Я признался, что никогда не слыхал этого имени.

– Ну, конечно, откуда вам его знать, вы же здоровый человек, а он не из тех, кто любит кричать о себе… Он не профессор, даже не доцент… и не думаю, чтобы он имел широкую практику… вернее, он ее не ищет. Но это удивительный, совершенно особенный человек… не знаю, сумею ли я вам правильно объяснить. Его интересуют не обычные случаи, с которыми справится любой костоправ… его интересуют только тяжелые случаи, только такие, перед которыми другие врачи становятся в тупик. Я человек неученый и, конечно, не могу утверждать, что доктор Кондор лучше других врачей, но в одном я совершенно убежден: как человек, он лучше всех. Я познакомился с ним давно, еще когда болела жена, и видел, как он боролся за ее жизнь… Он был единственный, кто до последнего мгновения не хотел уступать, и я тогда еще почувствовал: этот человек живет и умирает вместе с каждым больным. У него – не знаю, так ли я говорю, – прямо какая-то страсть оказаться сильнее болезни… он не то что другие, которые стремятся получить побольше денег, профессорское звание и чин надворного советника… он никогда не думает о себе, а всегда только о других, о тех, кто страдает… О, это замечательный человек!

Старик разволновался, его глаза, недавно усталые, ярко заблестели.

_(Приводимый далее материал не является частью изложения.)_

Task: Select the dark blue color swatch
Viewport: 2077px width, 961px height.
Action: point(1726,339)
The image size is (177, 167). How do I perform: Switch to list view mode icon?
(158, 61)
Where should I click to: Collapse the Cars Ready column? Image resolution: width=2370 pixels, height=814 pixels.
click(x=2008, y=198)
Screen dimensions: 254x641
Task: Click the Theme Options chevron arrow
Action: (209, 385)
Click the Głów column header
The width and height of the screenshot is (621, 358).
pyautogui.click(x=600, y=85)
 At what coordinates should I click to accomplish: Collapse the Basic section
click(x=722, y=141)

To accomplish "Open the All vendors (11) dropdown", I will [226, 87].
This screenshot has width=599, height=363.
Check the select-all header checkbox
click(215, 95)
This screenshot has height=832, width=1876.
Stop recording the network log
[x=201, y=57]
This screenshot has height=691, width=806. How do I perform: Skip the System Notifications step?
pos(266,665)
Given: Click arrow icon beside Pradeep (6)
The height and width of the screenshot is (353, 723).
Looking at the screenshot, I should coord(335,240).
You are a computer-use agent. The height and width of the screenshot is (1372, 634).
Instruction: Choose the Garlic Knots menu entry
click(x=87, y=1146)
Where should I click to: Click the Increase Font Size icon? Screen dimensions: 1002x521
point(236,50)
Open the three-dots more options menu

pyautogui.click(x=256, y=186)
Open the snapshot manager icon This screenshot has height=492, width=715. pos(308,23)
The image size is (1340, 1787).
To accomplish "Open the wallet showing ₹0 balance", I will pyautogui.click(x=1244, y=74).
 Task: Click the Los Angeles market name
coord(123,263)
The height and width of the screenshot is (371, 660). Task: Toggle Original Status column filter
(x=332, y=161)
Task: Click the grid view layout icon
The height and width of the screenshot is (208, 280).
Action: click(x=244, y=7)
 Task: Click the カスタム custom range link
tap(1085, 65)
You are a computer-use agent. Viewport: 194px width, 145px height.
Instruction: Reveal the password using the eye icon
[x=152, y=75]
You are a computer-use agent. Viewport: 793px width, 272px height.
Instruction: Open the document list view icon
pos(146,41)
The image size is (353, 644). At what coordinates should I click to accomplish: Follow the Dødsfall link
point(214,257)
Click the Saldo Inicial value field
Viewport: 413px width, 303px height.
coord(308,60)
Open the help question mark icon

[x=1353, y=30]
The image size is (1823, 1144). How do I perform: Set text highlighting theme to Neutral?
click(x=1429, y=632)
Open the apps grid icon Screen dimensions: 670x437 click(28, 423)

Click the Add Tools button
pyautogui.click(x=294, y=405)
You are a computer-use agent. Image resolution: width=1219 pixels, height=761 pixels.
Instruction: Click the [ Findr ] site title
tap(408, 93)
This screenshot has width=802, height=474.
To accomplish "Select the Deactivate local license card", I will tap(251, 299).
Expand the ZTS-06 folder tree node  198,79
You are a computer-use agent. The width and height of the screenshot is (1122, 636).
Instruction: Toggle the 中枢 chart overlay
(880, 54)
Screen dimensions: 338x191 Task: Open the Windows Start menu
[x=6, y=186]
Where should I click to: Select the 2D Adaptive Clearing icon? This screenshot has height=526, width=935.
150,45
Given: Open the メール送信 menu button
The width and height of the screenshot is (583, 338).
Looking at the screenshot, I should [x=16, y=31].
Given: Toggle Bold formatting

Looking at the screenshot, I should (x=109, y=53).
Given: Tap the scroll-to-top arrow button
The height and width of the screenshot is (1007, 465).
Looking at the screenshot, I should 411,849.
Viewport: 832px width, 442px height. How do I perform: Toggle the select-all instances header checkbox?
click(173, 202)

– Замечательный человек, говорю я вам, он никогда не бросит на произвол судьбы; в каждом случае он считает себя обязанным вылечить больного… я не умею это выразить как следует… но он словно чувствует себя виноватым, если ему не удается помочь… он считает себя виновным… и поэтому… вы мне не поверите, но я клянусь вам – это правда, – однажды ему не удалось то, что он задумал… он обещал одной женщине, терявшей зрение, вылечить ее… и, когда она все-таки ослепла, он женился на ней… Вы только представьте себе: молодой человек женился на слепой женщине, на семь лет старше его… ни красоты, ни денег, к тому же еще истеричка… Она камнем висит у него на шее и даже не испытывает к нему никакой благодарности… Вот видите, какой это человек, а?.. Теперь вы понимаете, как я счастлив, что встретился с ним… с человеком, который заботится о моем ребенке так же, как я сам. Я и в завещание его включил… Если кто-нибудь способен помочь ей, так только он. Дай Бог! Дай Бог!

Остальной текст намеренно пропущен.